§ Collected data:
== == ==

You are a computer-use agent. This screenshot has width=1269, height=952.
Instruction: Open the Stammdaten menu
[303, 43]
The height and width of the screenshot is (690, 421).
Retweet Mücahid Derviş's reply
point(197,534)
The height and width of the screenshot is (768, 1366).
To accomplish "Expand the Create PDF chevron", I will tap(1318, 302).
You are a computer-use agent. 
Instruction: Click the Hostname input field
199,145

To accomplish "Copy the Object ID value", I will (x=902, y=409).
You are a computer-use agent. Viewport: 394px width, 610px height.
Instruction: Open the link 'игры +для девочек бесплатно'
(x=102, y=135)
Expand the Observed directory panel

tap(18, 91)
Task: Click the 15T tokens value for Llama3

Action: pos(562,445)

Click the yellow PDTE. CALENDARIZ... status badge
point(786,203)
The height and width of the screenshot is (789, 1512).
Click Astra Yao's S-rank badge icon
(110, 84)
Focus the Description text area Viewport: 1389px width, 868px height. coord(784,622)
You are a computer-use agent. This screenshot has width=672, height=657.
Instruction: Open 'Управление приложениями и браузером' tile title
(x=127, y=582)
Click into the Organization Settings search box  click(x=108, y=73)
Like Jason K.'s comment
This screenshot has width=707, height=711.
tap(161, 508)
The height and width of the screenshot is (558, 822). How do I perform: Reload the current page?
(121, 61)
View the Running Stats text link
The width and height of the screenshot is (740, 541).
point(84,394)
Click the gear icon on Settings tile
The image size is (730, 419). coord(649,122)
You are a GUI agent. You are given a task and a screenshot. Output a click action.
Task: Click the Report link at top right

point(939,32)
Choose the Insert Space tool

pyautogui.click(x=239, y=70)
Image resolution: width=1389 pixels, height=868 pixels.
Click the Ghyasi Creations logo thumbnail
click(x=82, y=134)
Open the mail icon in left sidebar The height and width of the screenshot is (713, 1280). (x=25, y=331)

== == ==

§ EXERCISE DESCRIPTION:
Your answer must be the line containing "Click Astra Yao's S-rank badge icon" through the last line above, copied exactly, with nothing added.

§ RESULT OF THIS EXERCISE:
Click Astra Yao's S-rank badge icon
(110, 84)
Focus the Description text area Viewport: 1389px width, 868px height. coord(784,622)
You are a computer-use agent. This screenshot has width=672, height=657.
Instruction: Open 'Управление приложениями и браузером' tile title
(x=127, y=582)
Click into the Organization Settings search box  click(x=108, y=73)
Like Jason K.'s comment
This screenshot has width=707, height=711.
tap(161, 508)
The height and width of the screenshot is (558, 822). How do I perform: Reload the current page?
(121, 61)
View the Running Stats text link
The width and height of the screenshot is (740, 541).
point(84,394)
Click the gear icon on Settings tile
The image size is (730, 419). coord(649,122)
You are a GUI agent. You are given a task and a screenshot. Output a click action.
Task: Click the Report link at top right

point(939,32)
Choose the Insert Space tool

pyautogui.click(x=239, y=70)
Image resolution: width=1389 pixels, height=868 pixels.
Click the Ghyasi Creations logo thumbnail
click(x=82, y=134)
Open the mail icon in left sidebar The height and width of the screenshot is (713, 1280). (x=25, y=331)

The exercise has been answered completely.